It's the mystery of the playoffs so far. How did the puck make its way to the back of the San Jose net in overtime in Game 3?

Did Dan Boyle fire it in himself? Did Ryan O'Reilly tip it? Did O'Reilly knock Boyle's stick? We may never know. There is no "Hockey CSI." Replays were inconclusive. All we know for sure is that the puck was fished out from behind the goal line and the Av's won a 1-0 game where they were outshot 51 to 17.

That's two seeing-eye goals for Colorado in this series. Chris Stewart's bank shot off Rob Blake's skate was the winner in Game 1. It just happens Stewart was also on the ice when the mystery goal was scored Sunday. Trouble is he can't shed any light on how the puck went in either. "I jumped on the ice and was about to go on the forecheck when I looked up and saw Ryan O'Reilly celebrating in the corner and I just jumped in the pile and kept screaming, 'What happened?' "

Stewart is fully aware Colorado received the ultimate break, but he contends the Avs should have been leading the series 2-1 anyway. "We thought we should have come out of San Jose 2-0, but we had a letdown of 40 seconds or so and they scored to tie the game and won in OT so anyway you look at it we should be up two games to one."

The glass slipper hasn't shattered on what has become a Cinderella season in the Rockies. A youthful core inexperienced enough not to know they should be nervous continues to ride the hot goaltending of a keeper who has never played this many games in his career, Craig Anderson.

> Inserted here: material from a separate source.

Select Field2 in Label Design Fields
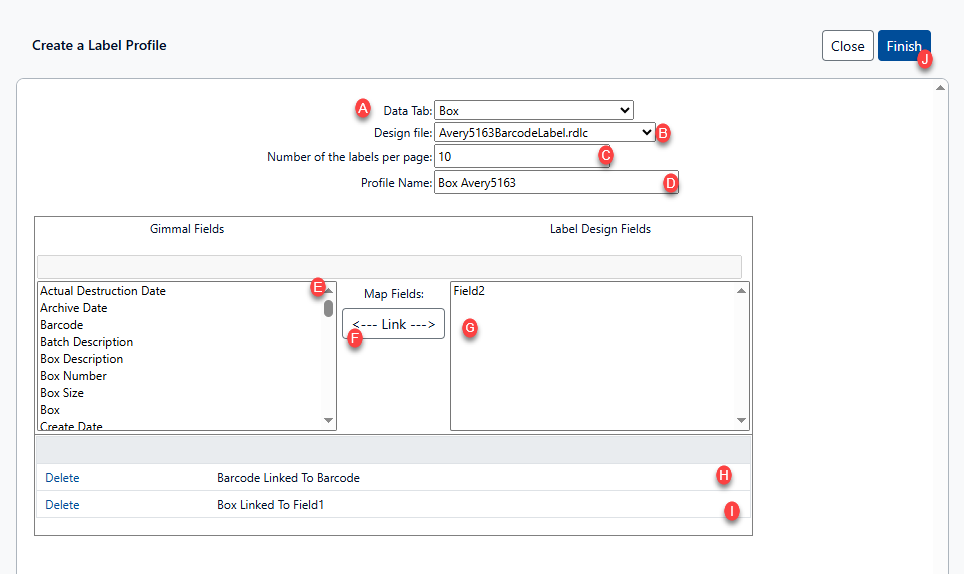[469, 291]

"That's been the story all year," Stewart said. "Whenever we needed that timely save Andy has always stood on his head for us and we expect no different. Hopefully next game we can do a little more offensively and tighten up a little more defensively so we have a good game."

They did tighten up defensively, but the offense was almost bone dry with only one goal in regulation in Game 4.

Over the last two years Anderson has excelled on busy nights. He's 11-3-4 when he's faced over 40 shots playing for Colorado and Florida. This year he's 3-1 when he's faced more than 45.

* There's a reason they call 42-year-old Mark Recchi the "Wrecking Ball." He still packs a punch. His strong forecheck knocked the Sabres' 23-year-old Tim Kennedy off the puck in Game 3 in Boston, leading to the Bruins' winning goal by Patrice Bergeron.

The Avs' Matt Duchene and Ryan O'Reilly were only a few months old when Recchi was parading around the Stanley Cup as a member of the Pittsburgh Penguins. The Sabres' Tyler Myers was a year old while teammate Tyler Ennis was 2.

* There's never been more parity to open up the playoffs. Heading into action Tuesday there were 14 1-goal games, six 2-goal games, two 3-goal games and one 4-goal game.

All eight series opened 1-1 for the first time since the best-of-seven format was introduced for all rounds in 1987.

According to the raw numbers, hitting is up this year in the postseason. Teams have combined for 60 or more hits in 17 of the 23 games played through Monday. Ottawa's Andy Sutton's hit on Jordan Leopold of Pittsburgh and the Bruins' Johnny Boychuk's freight train collision with Matt Ellis of Buffalo are two of the heaviest delivered so far.